:: Source extract ::
....................
Training and validation results get separated as we increase the k-mer size, and larger fluctuations are observed for larger k-mer sizes.

https://doi.org/10.1371/journal.pone.0324462.g003

When we use maximum k-mer sizes of 2, 3, or 4, the deviation between training and validation lines increases. As the k-mer size increases, the fluctuations in the validation loss get stronger, which can be interpreted as increasing overfitting. Table 3 shows the results of the testing dataset for changing k-mer sizes. When the model was trained with k-mer sizes up to 5, accuracy on the training dataset reached 0.9897 (not shown in the table), but test accuracy fell to 0.782. This is a clear overfitting indication. So, in this subsection, we may conclude that searching the best model for k-mer sizes 1, 2, and 3 would be reasonable since overfitting causes accuracy loss after k-mer size 4.
....................
:: Recorded data ::
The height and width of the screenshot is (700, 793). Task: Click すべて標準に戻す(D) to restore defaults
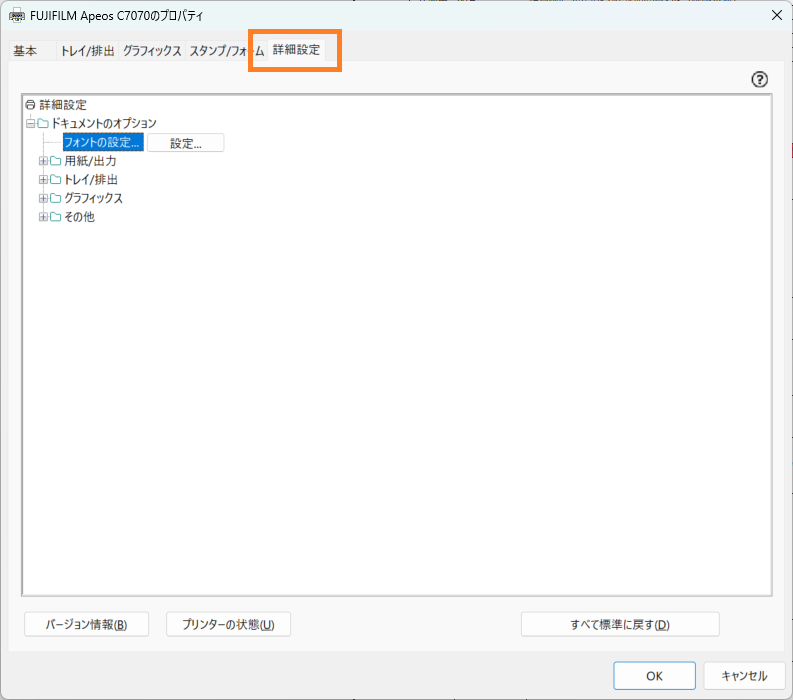pyautogui.click(x=620, y=625)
....................
:: Exercise requirements ::
a - Condense the paragraph of the k-mer excerpt that begins "When we use maximum k-mer sizes" into a short bulleted list that keeps its main facts.
b - Retype the k-mer excerpt from "When we use" up to and including "k-mer size 4.".

:: Results for each task ::
a -
- With maximum k-mer sizes of 2, 3, or 4, the gap between training and validation lines grows.
- Larger k-mer sizes make validation-loss fluctuations stronger, which can be read as increasing overfitting.
- Table 3 gives test results for the different k-mer sizes.
- With k-mer sizes up to 5, training accuracy reached 0.9897, but test accuracy dropped to 0.782, a clear sign of overfitting.
- Conclusion: the best model should be sought among k-mer sizes 1, 2, and 3, since overfitting reduces accuracy after k-mer size 4.

b -
When we use maximum k-mer sizes of 2, 3, or 4, the deviation between training and validation lines increases. As the k-mer size increases, the fluctuations in the validation loss get stronger, which can be interpreted as increasing overfitting. Table 3 shows the results of the testing dataset for changing k-mer sizes. When the model was trained with k-mer sizes up to 5, accuracy on the training dataset reached 0.9897 (not shown in the table), but test accuracy fell to 0.782. This is a clear overfitting indication. So, in this subsection, we may conclude that searching the best model for k-mer sizes 1, 2, and 3 would be reasonable since overfitting causes accuracy loss after k-mer size 4.